§ **WHAT IS REQUIRED**:
Copy each line containing the word "GIẢI" from the records that follow, please.
── DATASET RECORDS ──
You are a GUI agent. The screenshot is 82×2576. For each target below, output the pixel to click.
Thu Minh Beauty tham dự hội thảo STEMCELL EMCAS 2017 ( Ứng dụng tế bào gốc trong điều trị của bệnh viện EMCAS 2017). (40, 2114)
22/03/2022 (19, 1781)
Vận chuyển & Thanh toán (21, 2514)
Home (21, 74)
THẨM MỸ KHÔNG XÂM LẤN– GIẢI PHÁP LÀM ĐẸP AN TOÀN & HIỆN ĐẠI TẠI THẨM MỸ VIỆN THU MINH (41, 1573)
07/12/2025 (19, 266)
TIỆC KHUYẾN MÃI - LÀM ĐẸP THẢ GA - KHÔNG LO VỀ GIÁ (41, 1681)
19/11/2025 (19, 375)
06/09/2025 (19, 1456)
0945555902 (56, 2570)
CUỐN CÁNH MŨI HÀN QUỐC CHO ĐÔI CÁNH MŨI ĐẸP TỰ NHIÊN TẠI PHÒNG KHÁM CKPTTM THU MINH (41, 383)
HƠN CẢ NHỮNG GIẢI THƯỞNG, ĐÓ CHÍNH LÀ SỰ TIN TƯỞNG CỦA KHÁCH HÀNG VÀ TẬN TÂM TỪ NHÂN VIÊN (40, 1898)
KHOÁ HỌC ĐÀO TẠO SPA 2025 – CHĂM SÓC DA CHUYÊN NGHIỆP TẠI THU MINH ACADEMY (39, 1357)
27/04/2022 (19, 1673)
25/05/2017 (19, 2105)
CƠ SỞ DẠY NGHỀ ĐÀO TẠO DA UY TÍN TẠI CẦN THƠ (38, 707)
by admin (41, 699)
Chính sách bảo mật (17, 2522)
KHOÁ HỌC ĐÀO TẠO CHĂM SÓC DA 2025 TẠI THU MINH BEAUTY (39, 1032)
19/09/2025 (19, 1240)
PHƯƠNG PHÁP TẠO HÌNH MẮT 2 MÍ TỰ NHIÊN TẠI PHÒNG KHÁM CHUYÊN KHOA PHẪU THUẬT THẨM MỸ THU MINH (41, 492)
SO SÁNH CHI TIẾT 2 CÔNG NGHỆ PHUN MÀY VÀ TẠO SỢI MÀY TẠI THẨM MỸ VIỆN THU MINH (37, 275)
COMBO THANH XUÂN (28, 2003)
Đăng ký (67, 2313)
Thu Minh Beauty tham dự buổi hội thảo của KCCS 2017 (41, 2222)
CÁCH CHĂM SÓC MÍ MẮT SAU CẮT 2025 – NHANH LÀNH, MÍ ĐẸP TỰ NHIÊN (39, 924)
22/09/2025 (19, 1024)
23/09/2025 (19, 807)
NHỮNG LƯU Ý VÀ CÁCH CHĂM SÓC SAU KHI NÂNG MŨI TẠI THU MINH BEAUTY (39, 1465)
───
§ **ANSWER TO THIS PROBLEM**:
THẨM MỸ KHÔNG XÂM LẤN– GIẢI PHÁP LÀM ĐẸP AN TOÀN & HIỆN ĐẠI TẠI THẨM MỸ VIỆN THU MINH (41, 1573)
HƠN CẢ NHỮNG GIẢI THƯỞNG, ĐÓ CHÍNH LÀ SỰ TIN TƯỞNG CỦA KHÁCH HÀNG VÀ TẬN TÂM TỪ NHÂN VIÊN (40, 1898)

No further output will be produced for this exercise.